Slowly, he raised his head. Now he looked right at her, his eyes red-rimmed and full of self-pity. “I’m not anything like them,” he said.
“KJ. Could you tell me about what happened at the afterparty? With Parrish?”
He buried his head again. “I can’t talk about that.”
She waited. Looked up at the large clock on the wall. Heard it ticking, heard her own breath, in and out, in and out, synced to the second hand of the clock. KJ’s shoulders shuddered. And still she waited.
Minutes passed. He sniffled and wiped his nose on the sleeve of his jumpsuit.
“It was a mistake,” he said, tears running down his cheeks. “A huge mistake.”
“Whose idea was it to drug Parrish?”
He shook his head again, tears streaming down his face. “I can’t… I mean, I need to call my dad. I don’t want to say anything else. Call my dad, please.”
He gave her the puppy-dog eyes again. “I’m so sorry. I never thought any of this would really happen. I was stoned. So was Garrett.”
There it was. The confession. She’d done what she’d been asked to do. But she had more questions.
“The next day, you went back out to the Shack, pretending to look for Parrish, even though you knew she was dead. And then you and Garrett got rid of any evidence.

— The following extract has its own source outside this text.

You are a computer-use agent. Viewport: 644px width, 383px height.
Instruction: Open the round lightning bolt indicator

Cleaned things up nice and neat, didn’t you?”
His face had turned to stone. He pointed toward the window. “Call my dad. I want a lawyer!”

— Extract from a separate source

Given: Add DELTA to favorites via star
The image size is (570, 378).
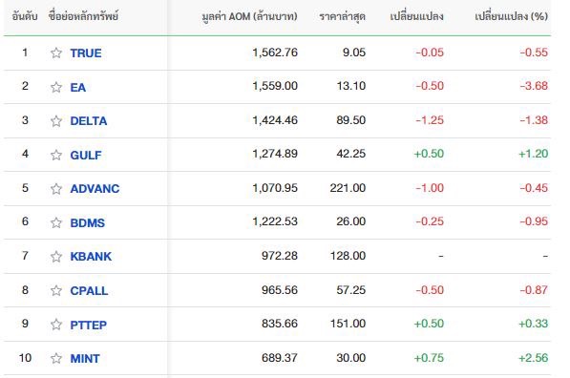Looking at the screenshot, I should (56, 121).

“Where did Charlie and Garrett go?” Traci persisted. “Where are they now?”
He shrugged and looked at the ceiling.
“I think you know, KJ,” she said. “Why protect them? They ran off and left you behind. Probably the two of them are splitting the money you three stole from me.”
KJ sniffled again and wiped his nose on the other shoulder of his jumpsuit.
She pointed at the mirror. “There’s a detective behind that glass. He’s recorded everything you just told me, including your confession to theft, arson, attempted arson, and a bunch of other stuff. I’m no lawyer, KJ, but I do know that Georgia is a death penalty state. You might want to think about that.”
He stiffened. “I didn’t kill anybody. I want a lawyer.”
Traci exhaled. She’d done what she’d come here to do.
The door opened and Shapley stepped inside. He gave her a curt nod, then directed himself to KJ. “Does Garrett know where you are? How about Burroughs, the boss-man?”
“Lawyer,” KJ repeated. He put his head down on the table.
“I’ll walk you out,” Shapley said as they left the interrogation room. “I wouldn’t worry too much about Burroughs and Wycoff. I’ve had deputies posted outside the gates to your property since I spoke to your witnesses at the hospital. If he’s on that island of yours, we’ll find him.”
“They could be anywhere by now,” Traci said.
“We’ll catch them,” Shapley repeated. “Go home now.”